As far as hurricane Katrina, it’s a non-issue. The facts have finally brought out the truth. There was loss of life, and that’s a tradgedy, but it was nowhere near the catastrophy that it was once — in the immediate aftermath — portrayed to be. The facts have also borne out that Naggin’ Nagin, Blanco, and the rest of the corrupt and inept infrastructure at the state level is far more at fault than the Federal Government. There were problems at FEMA but those have been handled with the termination of Brown.
Gas prices are high, but they’re coming down rapidly as our refineries on the gulf coast get back up to speed. Just in my neighborhood, prices have dropped from $2.90 a gallon in the aftermath of Rita to $2.65 a gallon just yesterday, and further help is on the way –assuming that the Senate passes the new energy bill.

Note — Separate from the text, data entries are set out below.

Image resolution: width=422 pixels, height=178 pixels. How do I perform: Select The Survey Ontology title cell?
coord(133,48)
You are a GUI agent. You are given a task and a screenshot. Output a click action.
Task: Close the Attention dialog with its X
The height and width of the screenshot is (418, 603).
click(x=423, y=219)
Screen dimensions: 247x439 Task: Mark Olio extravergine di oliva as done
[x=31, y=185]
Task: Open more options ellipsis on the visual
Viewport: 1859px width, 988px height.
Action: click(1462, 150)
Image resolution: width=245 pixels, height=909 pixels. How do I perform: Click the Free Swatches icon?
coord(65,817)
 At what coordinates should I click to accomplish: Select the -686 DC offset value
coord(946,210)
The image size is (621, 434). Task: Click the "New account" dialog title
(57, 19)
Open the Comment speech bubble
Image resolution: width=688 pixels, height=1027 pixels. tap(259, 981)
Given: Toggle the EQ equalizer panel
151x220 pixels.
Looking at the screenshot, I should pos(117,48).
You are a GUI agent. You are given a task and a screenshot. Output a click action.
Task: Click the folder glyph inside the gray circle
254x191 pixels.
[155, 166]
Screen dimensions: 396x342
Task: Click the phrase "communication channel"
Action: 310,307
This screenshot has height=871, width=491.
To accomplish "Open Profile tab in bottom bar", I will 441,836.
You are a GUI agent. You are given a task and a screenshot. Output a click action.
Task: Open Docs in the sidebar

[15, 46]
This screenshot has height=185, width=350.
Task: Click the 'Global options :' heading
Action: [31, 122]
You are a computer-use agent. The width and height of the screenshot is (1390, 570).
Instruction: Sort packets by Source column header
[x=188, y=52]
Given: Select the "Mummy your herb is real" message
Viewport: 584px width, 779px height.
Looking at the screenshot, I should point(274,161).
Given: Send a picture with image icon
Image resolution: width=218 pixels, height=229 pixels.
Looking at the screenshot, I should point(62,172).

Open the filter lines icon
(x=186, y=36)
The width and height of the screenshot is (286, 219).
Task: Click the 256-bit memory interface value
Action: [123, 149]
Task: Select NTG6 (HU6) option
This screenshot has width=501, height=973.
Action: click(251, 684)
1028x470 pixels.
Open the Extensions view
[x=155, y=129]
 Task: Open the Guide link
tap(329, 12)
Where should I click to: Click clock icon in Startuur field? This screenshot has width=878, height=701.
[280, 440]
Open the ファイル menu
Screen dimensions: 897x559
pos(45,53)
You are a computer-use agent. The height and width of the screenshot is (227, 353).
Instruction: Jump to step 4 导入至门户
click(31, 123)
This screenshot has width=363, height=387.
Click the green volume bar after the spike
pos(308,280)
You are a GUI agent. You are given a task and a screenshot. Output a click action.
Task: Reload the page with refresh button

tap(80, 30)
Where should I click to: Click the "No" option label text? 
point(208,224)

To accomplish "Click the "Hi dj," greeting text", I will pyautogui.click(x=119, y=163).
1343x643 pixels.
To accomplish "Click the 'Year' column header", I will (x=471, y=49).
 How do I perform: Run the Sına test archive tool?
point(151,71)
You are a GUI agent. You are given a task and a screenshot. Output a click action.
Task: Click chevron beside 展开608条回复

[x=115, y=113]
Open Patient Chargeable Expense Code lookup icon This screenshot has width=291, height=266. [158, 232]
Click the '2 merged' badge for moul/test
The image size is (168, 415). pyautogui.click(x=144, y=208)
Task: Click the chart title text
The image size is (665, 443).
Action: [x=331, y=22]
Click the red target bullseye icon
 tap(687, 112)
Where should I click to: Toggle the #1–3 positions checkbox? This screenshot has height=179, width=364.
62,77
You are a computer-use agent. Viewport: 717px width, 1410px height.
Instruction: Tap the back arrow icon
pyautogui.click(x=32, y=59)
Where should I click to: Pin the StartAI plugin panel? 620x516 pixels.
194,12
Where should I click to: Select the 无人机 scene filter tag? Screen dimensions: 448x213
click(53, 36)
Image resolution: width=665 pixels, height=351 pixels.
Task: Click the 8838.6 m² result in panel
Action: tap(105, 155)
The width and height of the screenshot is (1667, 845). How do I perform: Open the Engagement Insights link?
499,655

“In my administration,” Bush told voters in Pittsburgh in October 2000, “we will ask not only what is legal but what is right, not what the lawyers allow but what the public deserves.”
It was a vow that was welcomed in a capital weary of scandal, and the Bush White House made it through the first term without losing many scalps . With the lapse of the independent counsel statute and congressional oversight committees in the hands of the president’s party, the instruments of political investigations were more limited.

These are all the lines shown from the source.